→ **ASSIGNMENT**
Pick up the summary below about retrieval-augmented generation in medicine and keep writing from its final sentence.

→ **SELECTED EXTRACT**
==========

🤖 AI Summary
Medical RAG faces critical challenges including underutilization of private clinical data, weak multilingual support—particularly for non-English languages—poor adaptability in low-resource settings, and insufficient evaluation of safety and bias. This study presents the first systematic review of RAG architectures, clinical applications (e.g., question answering, report generation, summarization, information extraction), and ethical risks in medicine. It reveals that current practice overrelies on public datasets, English-centric embedding models, and general-purpose LLMs. Methodologically, we propose a novel cross-lingual adaptation framework and a clinician-in-the-loop evaluation paradigm grounded in real-world clinical validation. Our contributions include advocating for domain-specific medical LLMs and implementing multidimensional human–automated hybrid evaluation—explicitly incorporating safety and fairness dimensions. These advances establish both theoretical foundations and actionable pathways toward building trustworthy, accessible, and responsible global medical RAG systems.

==========

→ **SUPPLIED MATERIAL**

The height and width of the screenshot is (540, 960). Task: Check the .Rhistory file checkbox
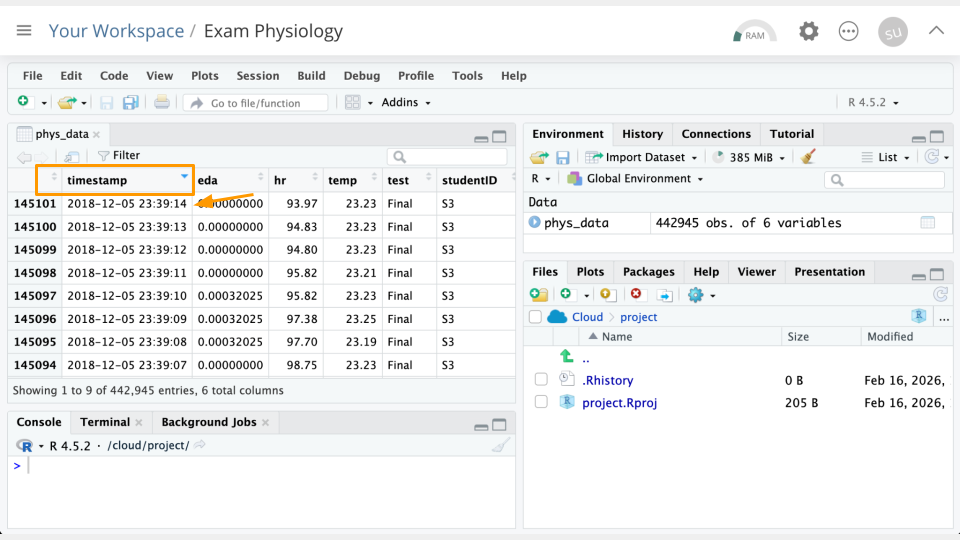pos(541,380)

==========

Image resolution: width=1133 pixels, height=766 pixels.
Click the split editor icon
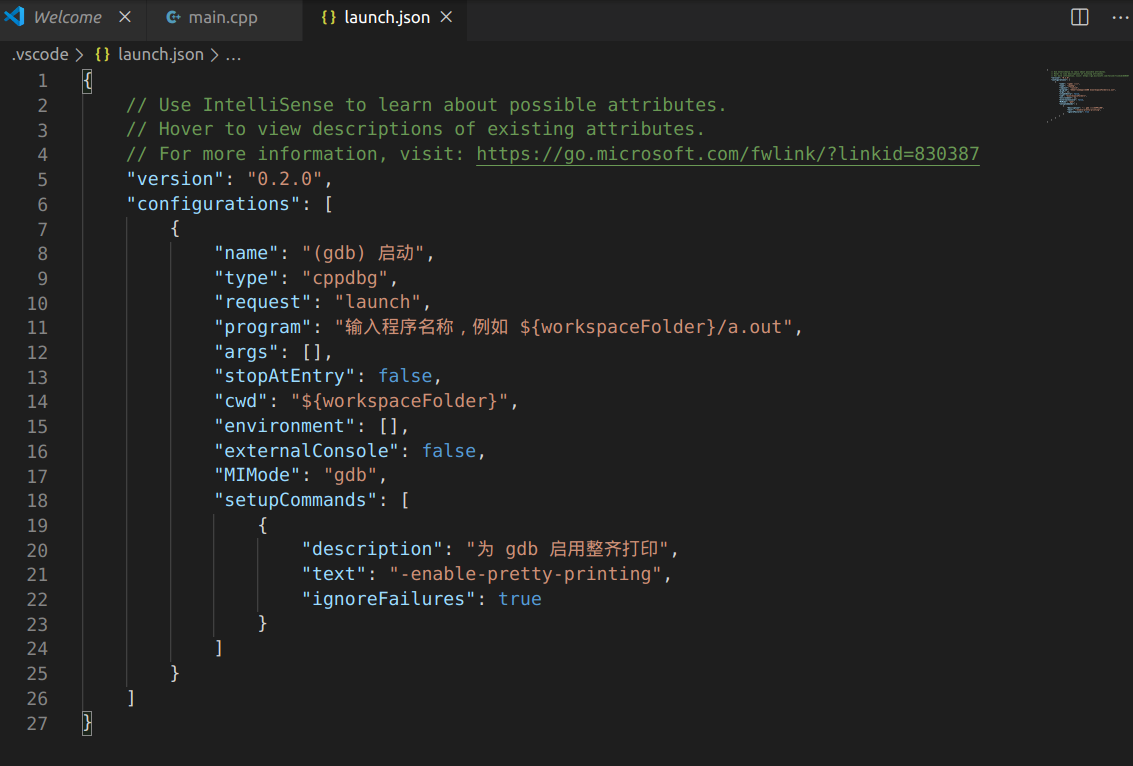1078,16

==========

→ **RESPONSE AREA**
📝 Abstract
The rapid growth of medical knowledge and increasing complexity of clinical practice pose challenges. In this context, large language models (LLMs) have demonstrated value; however, inherent limitations remain. Retrieval-augmented generation (RAG) technologies show potential to enhance their clinical applicability. This study reviewed RAG applications in medicine. We found that research primarily relied on publicly available data, with limited application in private data. For retrieval, approaches commonly relied on English-centric embedding models, while LLMs were mostly generic, with limited use of medical-specific LLMs. For evaluation, automated metrics evaluated generation quality and task performance, whereas human evaluation focused on accuracy, completeness, relevance, and fluency, with insufficient attention to bias and safety. RAG applications were concentrated on question answering, report generation, text summarization, and information extraction. Overall, medical RAG remains at an early stage, requiring advances in clinical validation, cross-linguistic adaptation, and support for low-resource settings to enable trustworthy and responsible global use.